Maybe this is covered in the book, but how do you account for cardiac drift when training by heart rate? This is something that I struggle with. Do you drop your pace as your HR starts to naturally creep up? Or do you just care about your average HR?
 
Maybe this is covered in the book, but how do you account for cardiac drift when training by heart rate? This is something that I struggle with. Do you drop your pace as your HR starts to naturally creep up? Or do you just care about your average HR?
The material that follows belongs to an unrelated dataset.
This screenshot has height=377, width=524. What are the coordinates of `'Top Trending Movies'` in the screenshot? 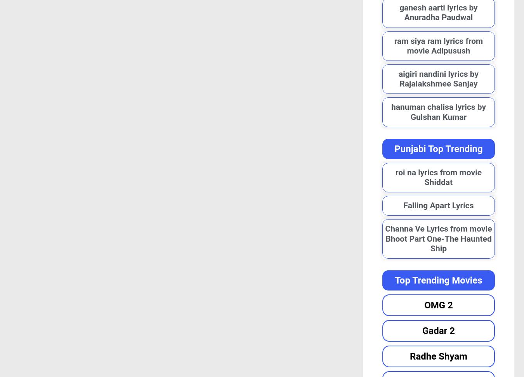 It's located at (395, 280).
The trick is to determine a HR range that you're trying to hit rather than a specific HR, then target the lower end of that range at the beginning and increase the pace as you go and as your HR allows (i.e. a progression). With my 60 minute MP tempo runs, I want the overall average to be 160 to 165 BPM (preferably 162'ish), so I try to keep my HR under 160 BPM for the first half, then let it creep up to 165 BPM or slightly above that towards the end. If I start bumping into the 170's, that's too high and I immediately back off. This is obviously going to be really really hard if it's super humid or hot (run inside on a treadmill then). You also need to hydrate, so I like to do these as loops where I swing by my car or bottle at least every 10 minutes (I don't like to carry water). I also like to do them on a relatively flat course. I hate to say it, but the treadmill is the best place to run these if you have a treadmill where it's cool and ventilated. I live in WI so over the winter I open the windows in the room where my treadmill is and it stays in the upper 40's the entire time and it's pretty easy to keep the effort level right.

But yeah, if you have issues with cardiac drift, slow down at the beginning and progress into them.